Motherhood… a whole other level of EXHAUSTION.

I am exhausted. I am physically and mentally tired so often that I honestly have just stopped recognizing how exhausted I really am. I am a perfectly healthy active young woman (well… young may be exaggerating), yet I feel like I am constantly just overcoming the feeling of being worn out. I look around and I see other moms that have just as much on their plate that always seem to look like they are full of energy. Am I missing something?

So last night my daughter was up almost the entire night with nightmares about dinosaurs and lions with big teeth. I have been dragging my feet all day and am honestly just waiting for that oh so quiet ‘down time’ when I might be able to close my eyes for just a quick minute. But then again… the laundry isn’t going to do itself and dinner certainly doesn’t magically appear on the table. I skip the ‘down time’. Now, to my surprise my daughter has a burst of energy and wants to play hide and go seek outside. We go out and play nonstop for an hour until we have to go and pick up my son from school. To anyone looking from the outside in, they would have no idea that I feel like a walking zombie, just trying to get one step closer to bedtime while still enjoying the day and not losing my patience.

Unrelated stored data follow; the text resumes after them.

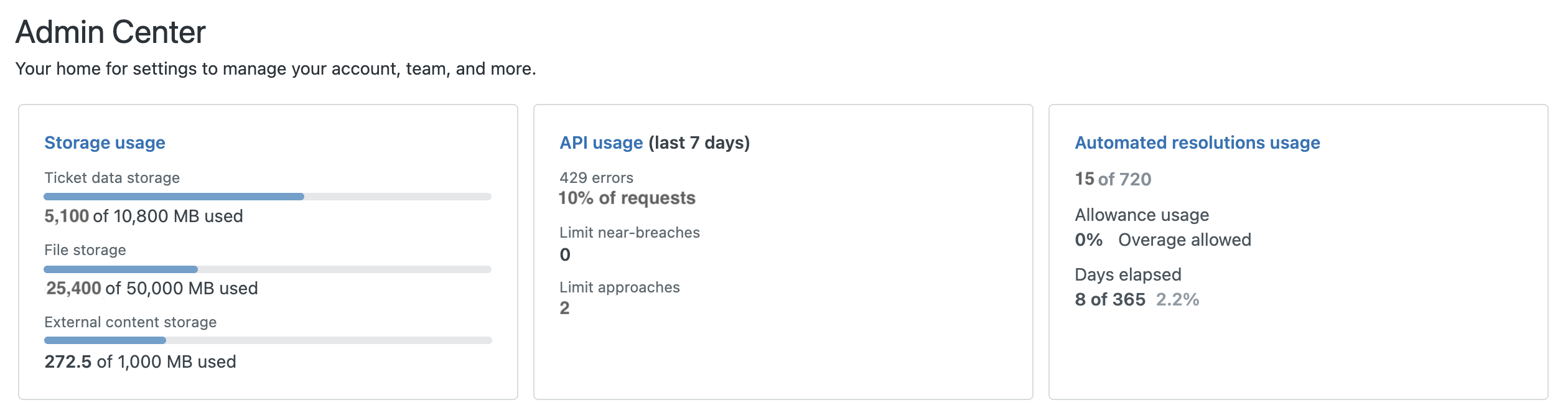Select the Ticket data storage label
1568x410 pixels.
click(112, 178)
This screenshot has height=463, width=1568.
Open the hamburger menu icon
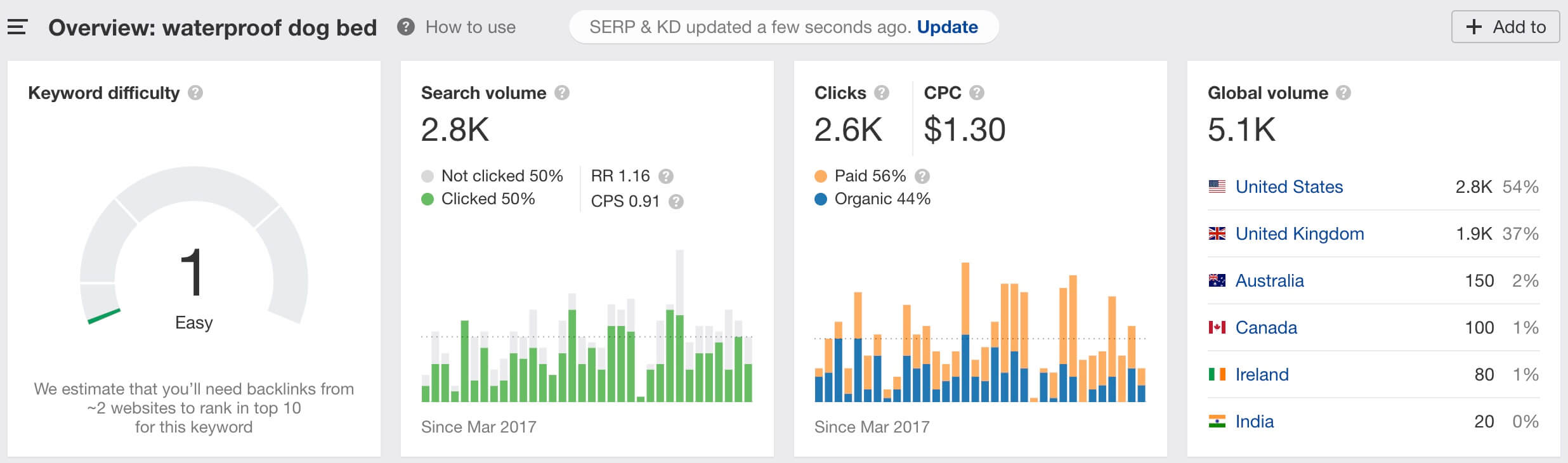point(17,27)
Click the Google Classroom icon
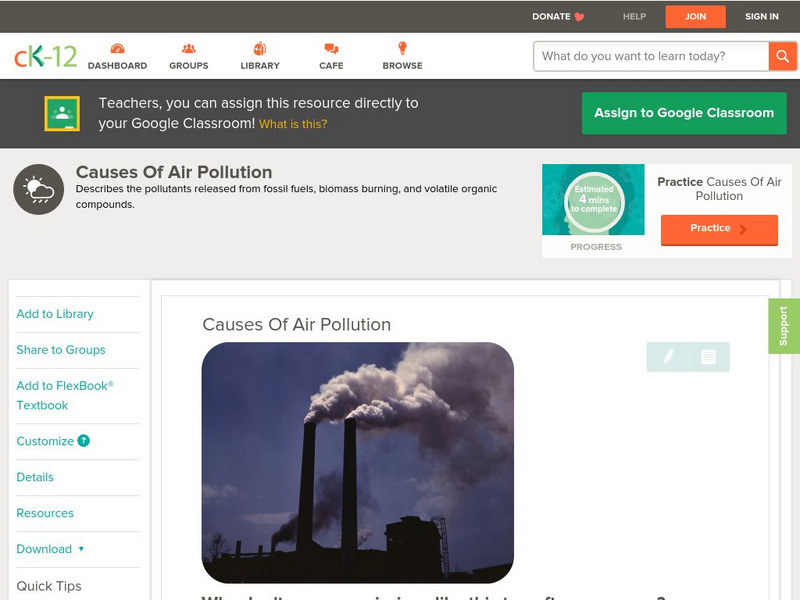 62,114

So, my guess is that I am not the only one that is beyond EXHAUSTED. If you are sitting at home at this very minute thinking that you are alone in feeling like you are tired beyond belief… just know that I am too. Oh, and by the way… now is NOT the time to tell me that your kids have slept through the night since they were born. It is also NOT the time to question why my daughter has nightmares about lions, or tell me to nap when my kids nap.  Now is the time to tell me that I’m doing a good job, and that sometimes motherhood is just downright exhausting. I’m not complaining… really I’m not… I’m just simply pointing out what seems obvious but sometimes needs to be said.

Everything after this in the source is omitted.